Ingredients
For the pastry:
- 1 (17.25 oz or 1 lb.) package all-butter puff pastry, defrosted
- 1 egg, beaten
- turbinado sugar (or any course sugar), for sprinkling
For the cream cheese filling:
- 1 (8 oz) block cream cheese
- 3 Tbsp sugar
- 2 tsp vanilla extract
For the blueberry sauce:
- 2 cups blueberries (fresh or frozen)
- ½ cup water
- ¼ cup sugar
- juice of ½ a lemon, or to taste
- 1 Tbsp cornstarch + 1 Tbsp water, whisked together
- 1 tsp vanilla extract
Instructions
- Start by making the blueberry sauce. In a medium pot combine the blueberries, sugar, water, and lemon juice. In a small dish, whisk together the cornstarch and water and reserve. On medium-high heat, bring the mixture up to a simmer. When the blueberry mixture starts to bubble, add in your slurry of cornstarch and water. The sauce will immediately begin to thicken. Stir and let the blueberries simmer for 2 more minutes until the sauce is thick, easily coats a spoon, but the blueberries still hold their shape. Turn off the heat and add the vanilla.

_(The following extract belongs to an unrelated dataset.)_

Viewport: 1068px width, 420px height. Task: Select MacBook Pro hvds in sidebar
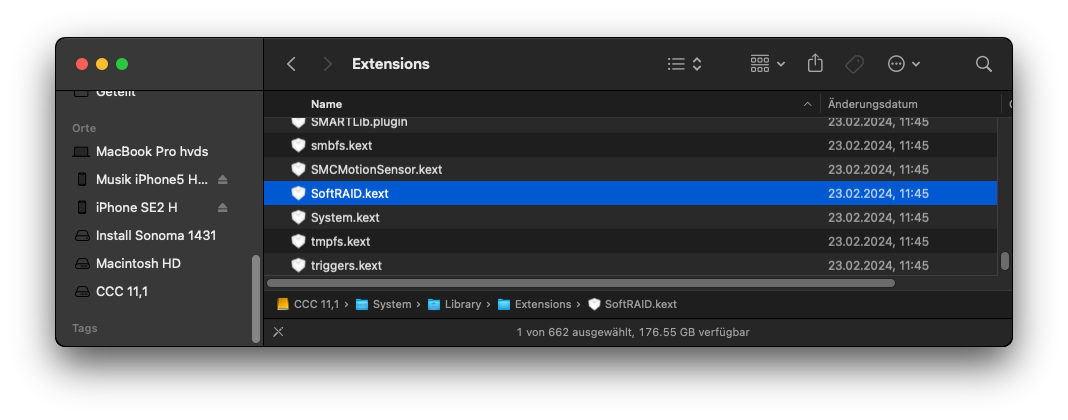pos(151,152)
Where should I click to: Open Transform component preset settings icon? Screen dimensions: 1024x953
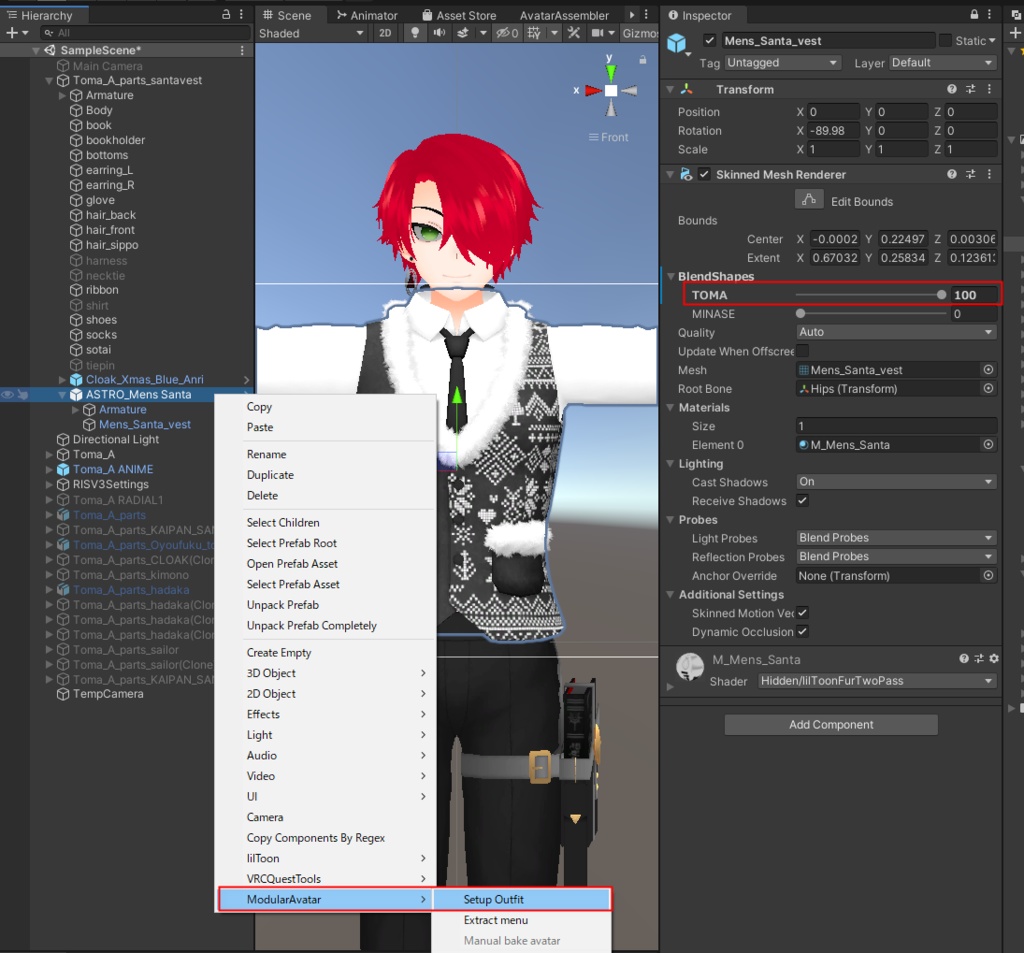tap(970, 90)
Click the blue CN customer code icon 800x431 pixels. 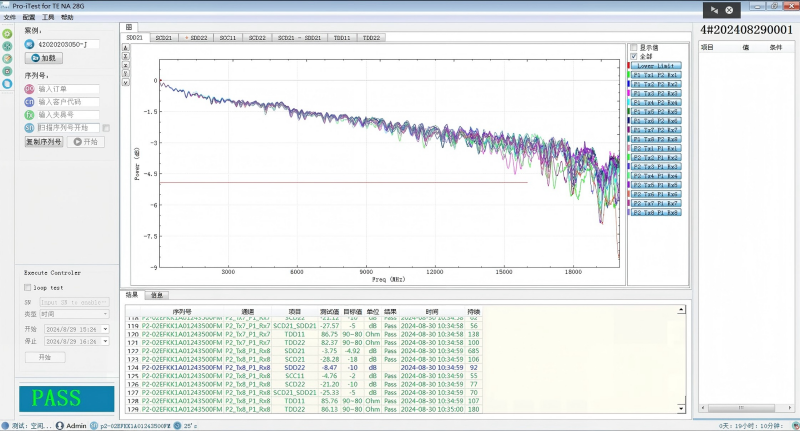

- Remove from the heat, and allow the sauce to fully cool. Transfer to the fridge or freezer to cool the sauce quickly.
- To make the cream cheese filling, using a handheld mixer or stand mixer fitted with a paddle attachment, beat the cream cheese, sugar, and vanilla on medium speed until light and fluffy, about 2-3 minutes. To make this without a mixer, allow the cream cheese to come to room temperature, combine it with sugar and vanilla, and beat vigorously together with a wooden spoon.
- Preheat the oven to 350 degrees F.
- Now it’s time to assemble your Danishes. Roll your puff pastry sheets into a 12” x 8” rectangle (if it is already roughly this size, there is no need to roll it out). Divide the pastry into even-sized 3” x 4” rectangles. For square Danishes, roll your pastry into a 12” x 12” square, and cut them into 4” x 4” squares.
- Using a small paring knife, gently score each rectangle with a ½” border, so that there is an outline of a smaller rectangle inside each pastry. Transfer the squares to two parchment-lined baking sheets, and place them at least 1” apart.
- Add a heaping 1 Tbsp of the cream cheese mixture to the center of the rectangle. Using an offset spatula or the back of a spoon, spread the mixture into an even layer, so it roughly fills only the interior rectangle of the pastry. Top the cream cheese with a tablespoon of the blueberry sauce.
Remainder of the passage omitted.